Bartlett echoed a similar sentiment, noting the importance of a transparent workplace culture, especially when it comes to policies.
“There’s many organizations that often rely on the Employment Standards minimum for a lot of their policies… In order to make the workplace more employee-centric, I’ve always started first by speaking with employees directly. There’s a lot of danger in having the HR team or founders or executive team members inferring that they think that they know what their team wants,” she said.
Speaking with employees and being transparent could be a way to retain young workers. As the survey from PwC indicated, young IT Workers are less likely to stay in a job they aren’t completely satisfied with.
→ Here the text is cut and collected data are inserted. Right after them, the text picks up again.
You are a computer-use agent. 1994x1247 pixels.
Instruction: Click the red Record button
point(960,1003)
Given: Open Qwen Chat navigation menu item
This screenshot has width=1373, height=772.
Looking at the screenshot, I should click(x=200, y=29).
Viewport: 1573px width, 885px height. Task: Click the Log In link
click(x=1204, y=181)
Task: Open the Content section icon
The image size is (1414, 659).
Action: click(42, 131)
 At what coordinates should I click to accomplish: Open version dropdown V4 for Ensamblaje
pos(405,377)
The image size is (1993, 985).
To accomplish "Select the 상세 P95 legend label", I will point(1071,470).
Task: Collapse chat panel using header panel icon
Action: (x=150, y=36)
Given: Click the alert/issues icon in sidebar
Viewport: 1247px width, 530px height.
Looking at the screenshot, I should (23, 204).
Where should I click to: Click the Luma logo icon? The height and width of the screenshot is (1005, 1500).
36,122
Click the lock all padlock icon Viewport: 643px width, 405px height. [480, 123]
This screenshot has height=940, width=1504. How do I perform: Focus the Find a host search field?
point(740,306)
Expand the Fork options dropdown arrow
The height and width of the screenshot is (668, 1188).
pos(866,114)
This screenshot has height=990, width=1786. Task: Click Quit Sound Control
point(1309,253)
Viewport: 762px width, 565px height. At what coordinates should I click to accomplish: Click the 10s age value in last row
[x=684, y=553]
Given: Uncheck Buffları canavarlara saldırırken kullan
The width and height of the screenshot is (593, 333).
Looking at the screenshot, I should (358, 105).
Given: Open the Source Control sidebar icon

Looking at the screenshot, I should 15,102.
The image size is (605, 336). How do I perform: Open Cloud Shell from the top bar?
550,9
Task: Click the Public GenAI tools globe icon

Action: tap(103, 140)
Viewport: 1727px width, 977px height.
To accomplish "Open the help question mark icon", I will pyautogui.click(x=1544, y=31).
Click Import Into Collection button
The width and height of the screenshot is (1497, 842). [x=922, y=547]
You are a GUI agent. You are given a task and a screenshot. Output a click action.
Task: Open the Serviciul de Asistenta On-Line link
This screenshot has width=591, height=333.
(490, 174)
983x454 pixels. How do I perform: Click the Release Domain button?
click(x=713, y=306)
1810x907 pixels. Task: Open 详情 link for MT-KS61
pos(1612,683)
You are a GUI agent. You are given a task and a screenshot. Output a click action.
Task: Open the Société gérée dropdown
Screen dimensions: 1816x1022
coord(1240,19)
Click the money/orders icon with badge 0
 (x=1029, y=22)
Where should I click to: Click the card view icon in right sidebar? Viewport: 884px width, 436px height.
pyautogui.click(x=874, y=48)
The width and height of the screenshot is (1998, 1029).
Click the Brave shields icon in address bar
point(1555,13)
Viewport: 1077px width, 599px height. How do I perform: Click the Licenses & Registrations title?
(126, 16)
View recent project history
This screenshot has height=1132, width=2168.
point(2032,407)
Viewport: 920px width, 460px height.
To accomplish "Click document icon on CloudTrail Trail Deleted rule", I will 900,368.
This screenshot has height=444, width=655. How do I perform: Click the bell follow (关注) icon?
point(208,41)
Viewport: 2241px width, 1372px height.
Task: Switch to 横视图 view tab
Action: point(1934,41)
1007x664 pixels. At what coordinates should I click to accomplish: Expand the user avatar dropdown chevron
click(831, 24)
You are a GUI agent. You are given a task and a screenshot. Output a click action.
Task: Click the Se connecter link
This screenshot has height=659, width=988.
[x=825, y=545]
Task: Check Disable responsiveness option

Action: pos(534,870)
An article in the New York Times from 2020 described the difficulty that many leaders in the tech sector had in attracting Gen Z talent in the recruitment process. The article described how many members of Gen Z seem to be put off by negative perceptions of the tech industry, and the growing concern about the ethics of certain practices within the tech sector world.
The article reinforced the ideas of transparency, communication, and collaboration, and how important those qualities are to younger workers entering the tech industry.
“Change starts with building that culture of transparency. Especially with the expectations of how we work changing over the pandemic, that transparency is even more important,” Bartlett said.